编辑2:做一些更多的调查,事实证明问题是与 AnyCollection
//保持懒惰
让x1 = head.lazy。 flatMap({
中的选项return tailCombinations.lazy.map({[option] + $ 0})
})
//强制加载内存
let x2 = AnyCollection(head.lazy.flatMap({
中的选项return t ailCombinations.lazy.map({[option] + $ 0})
)))
不知道如何解决这个问题。
这是我想出来的:
pre $
func组合< T>(options:[[T]]) - > AnySequence< [T]> {
guard let lastOption = options.last else {
return AnySequence(CollectionOfOne([]))
}
let headCombinations = combinations(options:Array(options.dropLast() ))

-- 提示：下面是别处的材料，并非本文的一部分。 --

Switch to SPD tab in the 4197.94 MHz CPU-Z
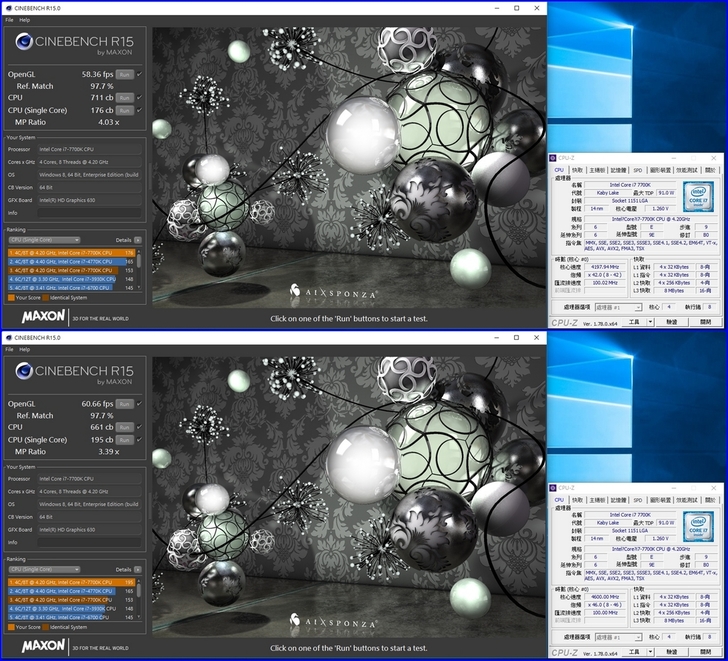The width and height of the screenshot is (728, 661). [x=636, y=170]
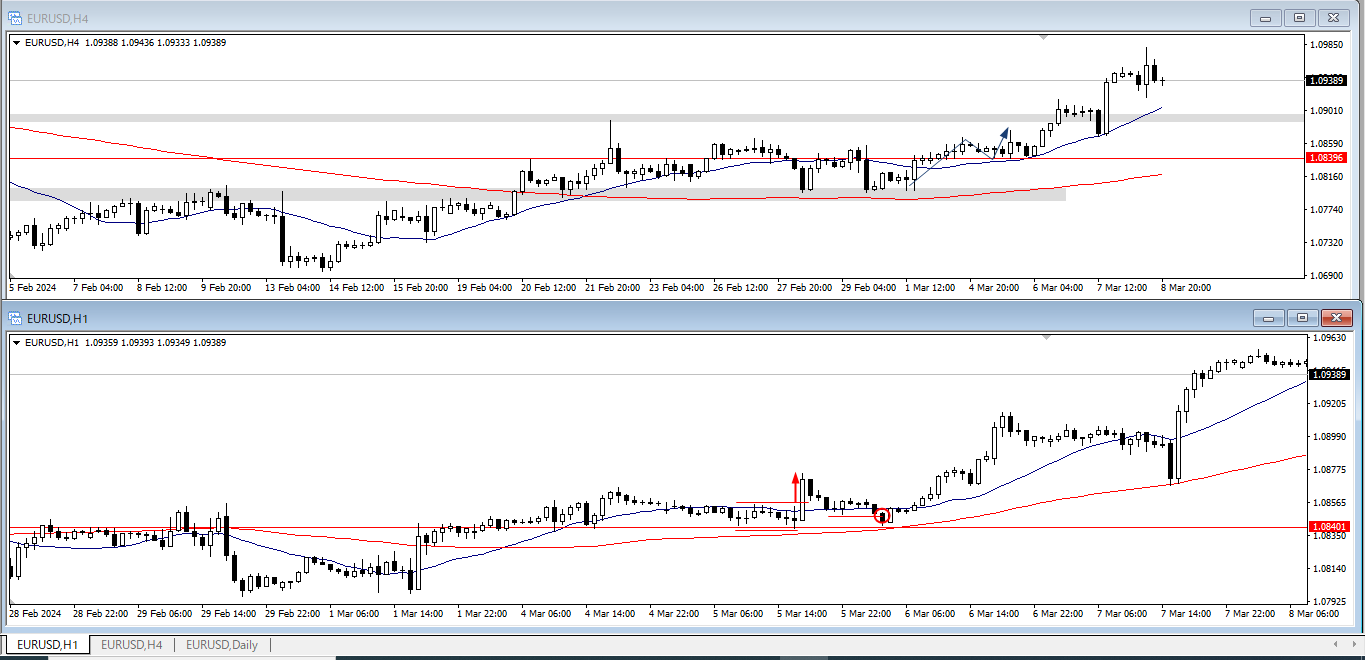Click the black 1.09389 current price label on H4
Viewport: 1365px width, 660px height.
click(x=1327, y=80)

return AnySequence(headCombinations.lazy.flatMap {head in
lastOption.lazy.map {head + [$ 0]}
})
}
与此解决方案是递归
调用创建了第一个 N-1
选项的序列
,然后结合
的每个元素都与最后一个选项的每个元素排列在一起。由于从递归调用
返回的序列仅枚举一次,而不是每个与
组合的元素一次,所以这是
的高效。
其他区别是:
- 不需要调用
.lazy
AnySequence
,如果
序列已经是懒惰的。返回类型因此是简化的
到 AnySequence< [T]>
。
c $ c> CollectionOfOne
为空数组创建单元素序列。
选项。 count == 1
单独不是必需的用于算法的工作(但可能是一个可能的性能
改进)。
一种完全不同的方法是定义一个自定义的集合类型
,它将每个组合计算为使用
简单模算术:
struct组合< T> :RandomAccessCollection {
let options:[[T]]
let startIndex = 0
let endIndex:Int
init(options:[[T]]){
self.options = options.reversed()
self.endIndex = options.reduce(1){$ 0 * $ 1.count}
}
下标(索引:Int) - > [T] {
var i = index
var combination:[T] = []
combination.reserveCapacity(options.count)
options.forEach {
combination.append(option [i%option.count])
i / = option.count
}
return combination.reversed()
}
}
不需要额外的存储,也不需要递归。用法示例:
let all = Combinations(options:[[1,2],[3,4],[5, 6]])
print(all.count)
for c {print(c)}
输出:
8
[1,3,5]
[1, 3,6]
[1,4,5]
[1,4,6]
[2,3,5]
[2,3,6]
[2,4,5]
[2,4,6]
使用
let options = Array(重复:[1,2,3,4,5],count:5)
这个基于集合的方法竟然比我上面基于序列的方法的
快了2倍。 p>
My question is very simple, how do I make this code lazy:
/*
input: [
[1, 2],
[3, 4],
[5, 6]
]
output: [
[1, 3, 5],
[1, 3, 6],
[1, 4, 5],
[1, 4, 6],
[2, 3, 5],
[2, 3, 6],
[2, 4, 5],
[2, 4, 6],
]
*/
func combinations<T>(options: [[T]]) -> [[T]] {
guard let head = options.first else {
return [].map({ [$0] })
}
if options.count == 1 {
return head.map({ [$0] })
}
let tailCombinations = combinations(options: Array(options.dropFirst()))
return head.flatMap({ option in
return tailCombinations.map({ combination -> [T] in
return [option] + combination
})
})
}
The code above works to calculate the combinations, but it does so creating the entire array of arrays in memory.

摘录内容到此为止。